## EXERCISE DESCRIPTION
Word for word, repeat the data; no picture should appear in the result.
· · · · · · ·
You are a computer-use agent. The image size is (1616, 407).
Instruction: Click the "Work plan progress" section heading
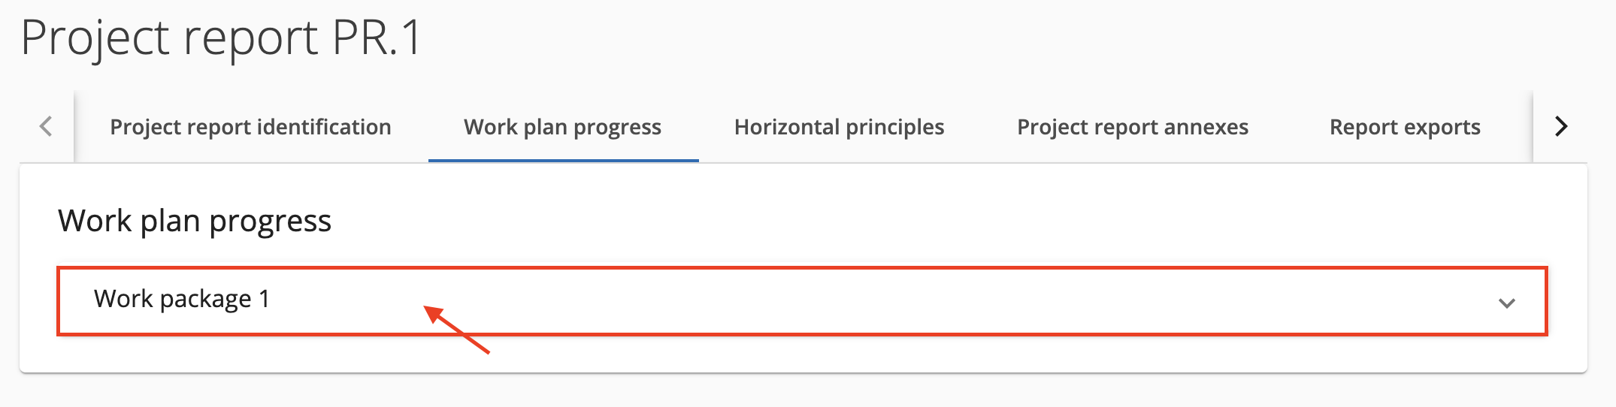pos(195,221)
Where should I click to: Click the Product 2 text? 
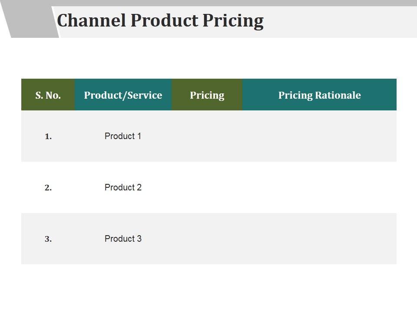tap(123, 187)
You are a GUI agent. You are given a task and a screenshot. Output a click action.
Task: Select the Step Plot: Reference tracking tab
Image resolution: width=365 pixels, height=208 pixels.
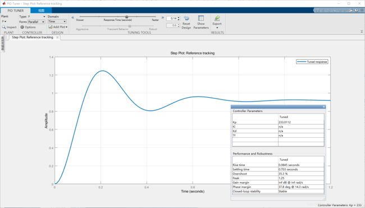33,37
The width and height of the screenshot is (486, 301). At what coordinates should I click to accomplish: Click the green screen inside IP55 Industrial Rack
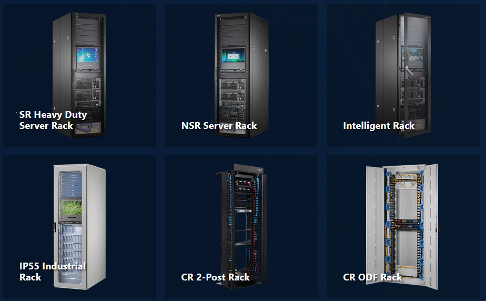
· · · · · · ·
## ANSWER FOR THIS EXERCISE
You are a computer-use agent. The image size is (1616, 407).
Instruction: Click the "Work plan progress" section heading
pos(195,221)
Where should I click to: Click the Product 2 text? 
tap(123, 187)
You are a GUI agent. You are given a task and a screenshot. Output a click action.
Task: Select the Step Plot: Reference tracking tab
Image resolution: width=365 pixels, height=208 pixels.
33,37
The width and height of the screenshot is (486, 301). At what coordinates should I click to accomplish: Click the green screen inside IP55 Industrial Rack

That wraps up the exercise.